EXERCISE OBJECTIVE: Reproduce the records below in their entirety, exactly as shown.
_ _ _ _ _
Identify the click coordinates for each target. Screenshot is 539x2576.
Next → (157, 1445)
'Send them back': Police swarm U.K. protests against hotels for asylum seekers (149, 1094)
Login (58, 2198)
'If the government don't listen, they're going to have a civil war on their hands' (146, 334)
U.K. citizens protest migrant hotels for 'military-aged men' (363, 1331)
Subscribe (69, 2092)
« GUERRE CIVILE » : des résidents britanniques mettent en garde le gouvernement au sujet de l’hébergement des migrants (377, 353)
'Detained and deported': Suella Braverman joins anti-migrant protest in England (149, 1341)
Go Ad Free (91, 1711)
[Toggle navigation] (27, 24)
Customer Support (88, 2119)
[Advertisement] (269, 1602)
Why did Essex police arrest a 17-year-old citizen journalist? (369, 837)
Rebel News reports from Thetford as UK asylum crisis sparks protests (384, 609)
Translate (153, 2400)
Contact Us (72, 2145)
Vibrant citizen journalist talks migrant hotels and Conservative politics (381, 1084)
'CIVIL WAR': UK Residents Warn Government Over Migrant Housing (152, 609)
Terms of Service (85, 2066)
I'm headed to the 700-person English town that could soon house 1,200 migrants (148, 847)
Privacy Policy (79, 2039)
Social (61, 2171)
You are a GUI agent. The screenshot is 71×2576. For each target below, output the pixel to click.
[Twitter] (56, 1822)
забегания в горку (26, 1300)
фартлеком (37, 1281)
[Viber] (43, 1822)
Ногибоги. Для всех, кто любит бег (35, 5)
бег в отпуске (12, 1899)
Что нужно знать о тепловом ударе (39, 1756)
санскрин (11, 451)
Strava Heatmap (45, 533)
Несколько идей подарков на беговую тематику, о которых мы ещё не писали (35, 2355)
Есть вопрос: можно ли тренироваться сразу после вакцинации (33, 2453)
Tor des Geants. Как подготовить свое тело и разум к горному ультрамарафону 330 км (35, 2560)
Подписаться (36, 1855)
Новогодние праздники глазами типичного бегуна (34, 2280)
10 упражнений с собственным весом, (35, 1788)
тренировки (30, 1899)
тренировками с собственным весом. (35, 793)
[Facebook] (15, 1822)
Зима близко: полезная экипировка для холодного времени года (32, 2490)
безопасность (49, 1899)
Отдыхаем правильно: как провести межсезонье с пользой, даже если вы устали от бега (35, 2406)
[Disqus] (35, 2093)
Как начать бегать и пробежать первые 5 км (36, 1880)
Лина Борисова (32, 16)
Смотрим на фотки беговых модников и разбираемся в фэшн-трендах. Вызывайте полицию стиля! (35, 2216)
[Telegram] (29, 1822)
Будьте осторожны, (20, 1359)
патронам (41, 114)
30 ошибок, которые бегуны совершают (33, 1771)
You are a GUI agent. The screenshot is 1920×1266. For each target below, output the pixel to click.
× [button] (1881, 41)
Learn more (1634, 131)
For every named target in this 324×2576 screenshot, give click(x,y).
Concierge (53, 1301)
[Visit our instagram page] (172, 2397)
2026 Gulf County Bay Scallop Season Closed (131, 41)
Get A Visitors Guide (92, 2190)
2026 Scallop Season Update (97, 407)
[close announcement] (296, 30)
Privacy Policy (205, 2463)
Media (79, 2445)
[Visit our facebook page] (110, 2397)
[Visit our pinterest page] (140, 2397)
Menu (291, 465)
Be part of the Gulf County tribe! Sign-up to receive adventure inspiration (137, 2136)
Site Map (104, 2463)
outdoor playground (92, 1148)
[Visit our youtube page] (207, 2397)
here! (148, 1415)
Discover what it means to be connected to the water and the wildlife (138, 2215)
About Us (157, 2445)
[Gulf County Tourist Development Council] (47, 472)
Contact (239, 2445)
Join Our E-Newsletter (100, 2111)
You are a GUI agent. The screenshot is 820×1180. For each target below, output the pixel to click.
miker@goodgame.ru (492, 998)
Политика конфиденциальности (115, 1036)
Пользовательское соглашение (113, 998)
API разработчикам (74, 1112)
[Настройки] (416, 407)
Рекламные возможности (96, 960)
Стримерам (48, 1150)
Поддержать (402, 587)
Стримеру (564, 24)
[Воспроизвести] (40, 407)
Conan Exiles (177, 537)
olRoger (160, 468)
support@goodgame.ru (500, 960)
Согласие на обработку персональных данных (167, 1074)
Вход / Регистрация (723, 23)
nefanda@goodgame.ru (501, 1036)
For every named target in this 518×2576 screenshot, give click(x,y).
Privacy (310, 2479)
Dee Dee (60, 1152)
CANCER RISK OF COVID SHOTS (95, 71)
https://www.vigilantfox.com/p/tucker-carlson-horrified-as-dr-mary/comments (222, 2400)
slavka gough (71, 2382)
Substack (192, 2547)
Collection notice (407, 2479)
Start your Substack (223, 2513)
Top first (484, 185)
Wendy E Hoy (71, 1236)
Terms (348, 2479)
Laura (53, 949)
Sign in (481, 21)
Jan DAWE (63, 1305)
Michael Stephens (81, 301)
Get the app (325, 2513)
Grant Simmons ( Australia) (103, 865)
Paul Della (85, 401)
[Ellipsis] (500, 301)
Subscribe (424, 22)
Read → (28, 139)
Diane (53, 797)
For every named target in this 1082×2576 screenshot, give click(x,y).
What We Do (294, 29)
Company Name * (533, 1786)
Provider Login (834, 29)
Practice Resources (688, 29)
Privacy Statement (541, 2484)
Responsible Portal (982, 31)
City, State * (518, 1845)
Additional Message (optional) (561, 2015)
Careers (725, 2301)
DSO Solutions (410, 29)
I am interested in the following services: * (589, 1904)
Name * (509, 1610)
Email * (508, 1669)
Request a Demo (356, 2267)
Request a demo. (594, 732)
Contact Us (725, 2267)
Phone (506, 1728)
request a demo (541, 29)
_ _ _ _ _
RESULT FOR THIS EXERCISE:
Identify the click coordinates for each target. Screenshot is 539x2576.
Next → (157, 1445)
'Send them back': Police swarm U.K. protests against hotels for asylum seekers (149, 1094)
Login (58, 2198)
'If the government don't listen, they're going to have a civil war on their hands' (146, 334)
U.K. citizens protest migrant hotels for 'military-aged men' (363, 1331)
Subscribe (69, 2092)
« GUERRE CIVILE » : des résidents britanniques mettent en garde le gouvernement au sujet de l’hébergement des migrants (377, 353)
'Detained and deported': Suella Braverman joins anti-migrant protest in England (149, 1341)
Go Ad Free (91, 1711)
[Toggle navigation] (27, 24)
Customer Support (88, 2119)
[Advertisement] (269, 1602)
Why did Essex police arrest a 17-year-old citizen journalist? (369, 837)
Rebel News reports from Thetford as UK asylum crisis sparks protests (384, 609)
Translate (153, 2400)
Contact Us (72, 2145)
Vibrant citizen journalist talks migrant hotels and Conservative politics (381, 1084)
'CIVIL WAR': UK Residents Warn Government Over Migrant Housing (152, 609)
Terms of Service (85, 2066)
I'm headed to the 700-person English town that could soon house 1,200 migrants (148, 847)
Privacy Policy (79, 2039)
Social (61, 2171)
You are a GUI agent. The screenshot is 71×2576. For each target below, output the pixel to click.
[Twitter] (56, 1822)
забегания в горку (26, 1300)
фартлеком (37, 1281)
[Viber] (43, 1822)
Ногибоги. Для всех, кто любит бег (35, 5)
бег в отпуске (12, 1899)
Что нужно знать о тепловом ударе (39, 1756)
санскрин (11, 451)
Strava Heatmap (45, 533)
Несколько идей подарков на беговую тематику, о которых мы ещё не писали (35, 2355)
Есть вопрос: можно ли тренироваться сразу после вакцинации (33, 2453)
Tor des Geants. Как подготовить свое тело и разум к горному ультрамарафону 330 км (35, 2560)
Подписаться (36, 1855)
Новогодние праздники глазами типичного бегуна (34, 2280)
10 упражнений с собственным весом, (35, 1788)
тренировки (30, 1899)
тренировками с собственным весом. (35, 793)
[Facebook] (15, 1822)
Зима близко: полезная экипировка для холодного времени года (32, 2490)
безопасность (49, 1899)
Отдыхаем правильно: как провести межсезонье с пользой, даже если вы устали от бега (35, 2406)
[Disqus] (35, 2093)
Как начать бегать и пробежать первые 5 км (36, 1880)
Лина Борисова (32, 16)
Смотрим на фотки беговых модников и разбираемся в фэшн-трендах. Вызывайте полицию стиля! (35, 2216)
[Telegram] (29, 1822)
Будьте осторожны, (20, 1359)
патронам (41, 114)
30 ошибок, которые бегуны совершают (33, 1771)
You are a GUI agent. The screenshot is 1920×1266. For each target below, output the pixel to click.
× [button] (1881, 41)
Learn more (1634, 131)
For every named target in this 324×2576 screenshot, give click(x,y).
Concierge (53, 1301)
[Visit our instagram page] (172, 2397)
2026 Gulf County Bay Scallop Season Closed (131, 41)
Get A Visitors Guide (92, 2190)
2026 Scallop Season Update (97, 407)
[close announcement] (296, 30)
Privacy Policy (205, 2463)
Media (79, 2445)
[Visit our facebook page] (110, 2397)
[Visit our pinterest page] (140, 2397)
Menu (291, 465)
Be part of the Gulf County tribe! Sign-up to receive adventure inspiration (137, 2136)
Site Map (104, 2463)
outdoor playground (92, 1148)
[Visit our youtube page] (207, 2397)
here! (148, 1415)
Discover what it means to be connected to the water and the wildlife (138, 2215)
About Us (157, 2445)
[Gulf County Tourist Development Council] (47, 472)
Contact (239, 2445)
Join Our E-Newsletter (100, 2111)
You are a GUI agent. The screenshot is 820×1180. For each target below, output the pixel to click.
miker@goodgame.ru (492, 998)
Политика конфиденциальности (115, 1036)
Пользовательское соглашение (113, 998)
API разработчикам (74, 1112)
[Настройки] (416, 407)
Рекламные возможности (96, 960)
Стримерам (48, 1150)
Поддержать (402, 587)
Стримеру (564, 24)
[Воспроизвести] (40, 407)
Conan Exiles (177, 537)
olRoger (160, 468)
support@goodgame.ru (500, 960)
Согласие на обработку персональных данных (167, 1074)
Вход / Регистрация (723, 23)
nefanda@goodgame.ru (501, 1036)
For every named target in this 518×2576 screenshot, give click(x,y).
Privacy (310, 2479)
Dee Dee (60, 1152)
CANCER RISK OF COVID SHOTS (95, 71)
https://www.vigilantfox.com/p/tucker-carlson-horrified-as-dr-mary/comments (222, 2400)
slavka gough (71, 2382)
Substack (192, 2547)
Collection notice (407, 2479)
Start your Substack (223, 2513)
Top first (484, 185)
Wendy E Hoy (71, 1236)
Terms (348, 2479)
Laura (53, 949)
Sign in (481, 21)
Jan DAWE (63, 1305)
Michael Stephens (81, 301)
Get the app (325, 2513)
Grant Simmons ( Australia) (103, 865)
Paul Della (85, 401)
[Ellipsis] (500, 301)
Subscribe (424, 22)
Read → (28, 139)
Diane (53, 797)
For every named target in this 1082×2576 screenshot, give click(x,y).
What We Do (294, 29)
Company Name * (533, 1786)
Provider Login (834, 29)
Practice Resources (688, 29)
Privacy Statement (541, 2484)
Responsible Portal (982, 31)
City, State * (518, 1845)
Additional Message (optional) (561, 2015)
Careers (725, 2301)
DSO Solutions (410, 29)
I am interested in the following services: * (589, 1904)
Name * (509, 1610)
Email * (508, 1669)
Request a Demo (356, 2267)
Request a demo. (594, 732)
Contact Us (725, 2267)
Phone (506, 1728)
request a demo (541, 29)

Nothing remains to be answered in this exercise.